Will Ontario introduce their version of the Home Renovation Tax Credit?
Ottawa's Home Renovation Tax Credit, in 2009, pumped $4.3-billion of extra work into our industry. Now, a similar idea for Ontario has at least reached the conversation stage.
By Alec Caldwell
How about a Home Renovation Tax Credit for Ontario? Well, at least it’s been talked about. Whether we will ever see it, is another matter.
During MPP Mike Colle’s Residential Renovation Round Table at Queen’s Park on Dec. 5, the idea of a provincial Home Renovation Tax Credit for Ontarians was given a lot of discussion. I was part of them, on behalf of our members at CARAHS.
Such a tax credit would, of course, help to level the playing field for above board contractors. To qualify for the tax credit, projects would have to be registered and this would be a serious incentive for homeowners to avoid cash deals.
Under-the-table renovation is a multi-billion dollar industry.

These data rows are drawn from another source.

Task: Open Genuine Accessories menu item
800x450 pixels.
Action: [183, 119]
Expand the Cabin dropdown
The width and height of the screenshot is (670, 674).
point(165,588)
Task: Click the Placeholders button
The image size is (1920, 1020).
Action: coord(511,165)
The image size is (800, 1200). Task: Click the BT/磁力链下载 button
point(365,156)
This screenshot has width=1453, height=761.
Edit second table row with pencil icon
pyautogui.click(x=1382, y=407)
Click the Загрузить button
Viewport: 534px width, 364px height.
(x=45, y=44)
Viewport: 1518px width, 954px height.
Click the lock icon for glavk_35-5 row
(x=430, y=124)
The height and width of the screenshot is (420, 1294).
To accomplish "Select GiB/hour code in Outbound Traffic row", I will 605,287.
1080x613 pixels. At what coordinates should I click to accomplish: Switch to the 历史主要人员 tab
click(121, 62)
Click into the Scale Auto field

In a 2010 Environics survey of 1,113 Ontario homeowners, 56% admitted to paying cash for home repairs and renovation work. 68% said they would be less likely to pay cash if they receive some kind of tax credit.
And the stimulus our industry would be given, under such a tax credit, would be very important to the economy of Canada’s largest province. In 2013, renovations and construction in Ontario supported nearly 200,000 people (not including the cash guys). Home renovations by contractors accounted for $14 billion. Another $9.3-billion was spent by do-it-yourselfers. So home improvement, in Ontario, was a $23.3-billion in industry in 2013. It’s an important sector to protect. It’s a massive job creator, and one of the biggest tax-avoiding industries there is – if not THE biggest.
The Federal Government’s Home Renovation Tax Credit (HRTC) helped many contractors and tradesmen survive through a tough period in 2009 and it supported the Canadian economy when the world was crashing around other country’s ears. Ottawa reckoned it pumped $4.3 billion dollars into the home renovation industry.
It could work provincially. The province seriously needs the foregone tax revenue. Our industry could use the stimulus. Let’s hope the discussion at Mike Colle’s round table can lead somewhere.